A Sunny Day in the City
Getting off the bus with my backpack, the first thing on my mind wasn’t sleep. It was food, and I was damn well determined I wasn’t going to eat anything but fish in chips. If all the fish and chips shops were closed I would have had no choice but to starve.
In my quest I got to see the electric shaver building, the dildo building, the HMS Belfast, London Bridge, and Tower Bridge. I loved it because I’ve noticed these monuments in movies and seeing the sights in person was great! Tower Bridge in particular. It must be like seeing the Hollywood sign for the first time after years of being exposed to it on a screen.
Every city has a feeling. My hometown of 3,000 people feels inviting, safe, and dull. New York City feels insane and electric. Bangkok feels like a place that I never want to go again.
London feels good. I’m sure there are other adjectives a native Londoner would use, but I’ve only been here a handful of days. I like the combination of old and new. Flashy buildings next to churches that were around when people enjoyed jousting and mutton. The streets are clean, the river Thames is filthy, and the public transit system works great.
I also enjoy going to clubs, and London has some great choices. The Ministry of Sound is known by EDM fans worldwide and it didn’t disappoint. Four areas, four DJ’s, four times the fun. I also had a blast at XOYO, which fully deserves its spot on the Top 100 Clubs list. While I’ve decided to not drink on this trip, I got a kick out of learning where the word “Pub” comes from. In London there are places called “Public Houses” which are sort of like bars with better atmosphere and a place to sit down and read a book. Brilliant! Shorten “Public House” and you get “Pub”.
I wrote all of the words above while sitting in a coffee shop in an upscale hotel in London, looking out at Big Ben. Pro tip, if you ever need to sit somewhere for a few hours with a great atmosphere and comfortable seating, go to a hotel lobby. These tend to have great lounges, awesome chairs, fast WiFi, and nobody is going to bug you.
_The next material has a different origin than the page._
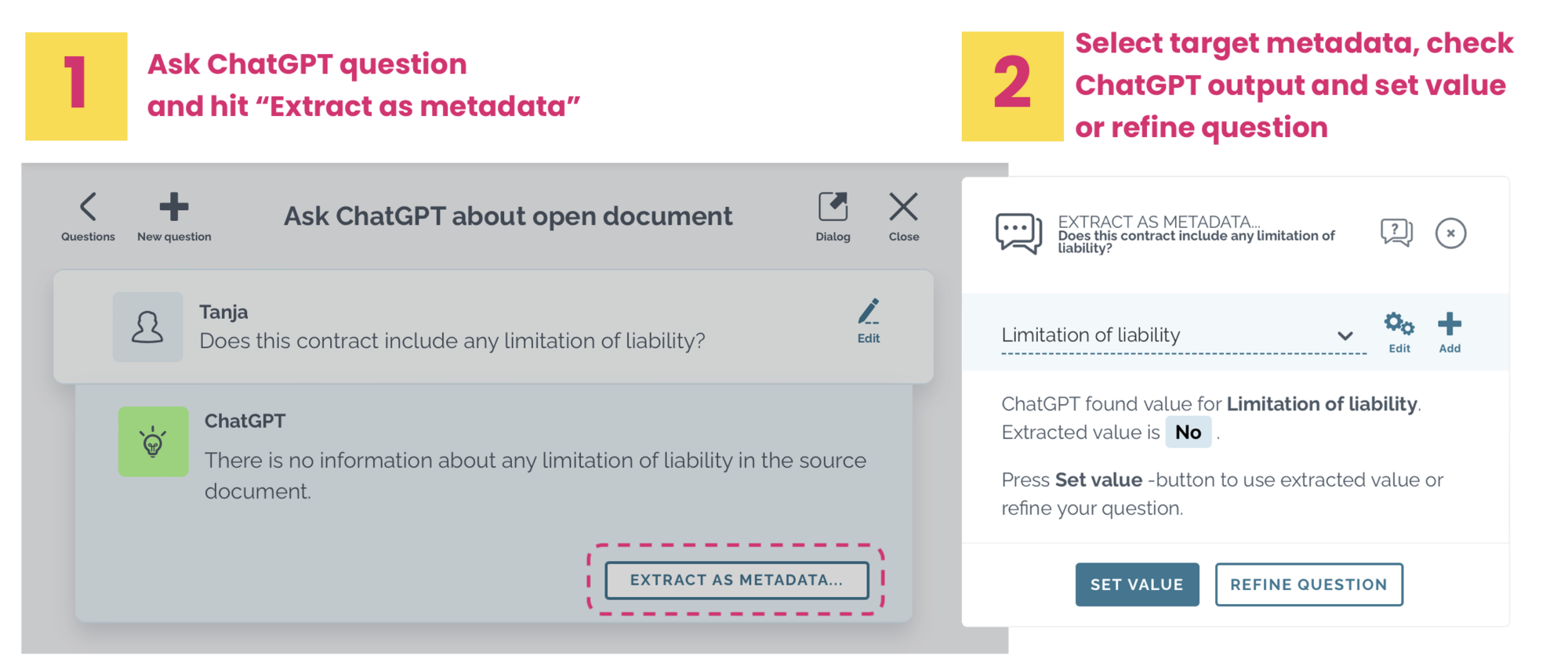Image resolution: width=1568 pixels, height=666 pixels.
Task: Select the extracted value No chip
Action: tap(1188, 433)
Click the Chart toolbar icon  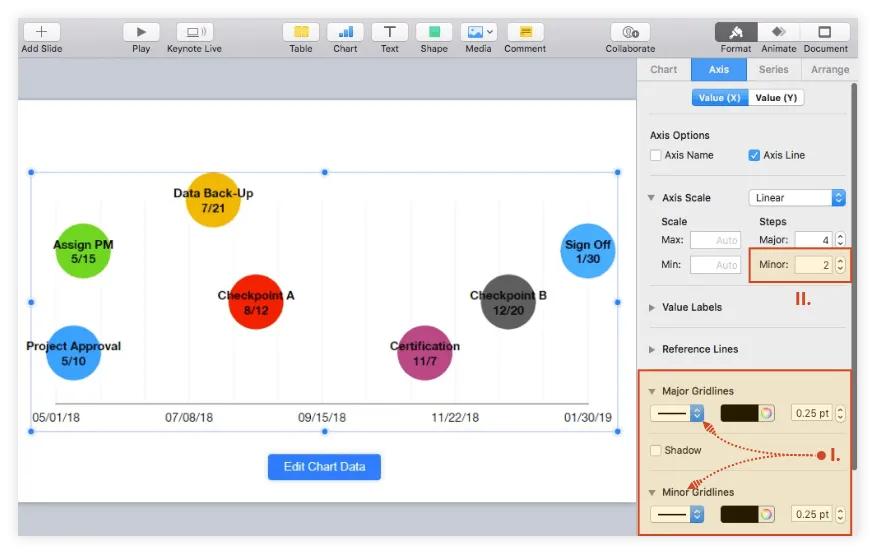point(345,32)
As for the resolve, I can definitely see myself spending a month or two in London. It costs about the same as New York and it offers many of the same benefits. Lots of people, great parks, good public transport, and cool clubs. When I go back to England I’d also like to get out of London and see some castles and other famed towns like Manchester or Liverpool. I get a kick out of visiting places whose name I’ve only ever heard about on TV.
So it is that I wrap up this post on London. I came, I saw, I didn’t conquer because the UK has already done enough of that in the last 500 years. If you’d like to check out London I recommend it, and if done carefully you can probably get by on about 40 pounds a day. If done very carefully, maybe even 30. For example, you can save 5 pounds a day by buying a day pass for the bus, then using it over and over again by covering up the date with your thumb and flashing it at the apathetic driver. But don’t tell the British I said to do that, I’d like to be allowed back into the UK one day.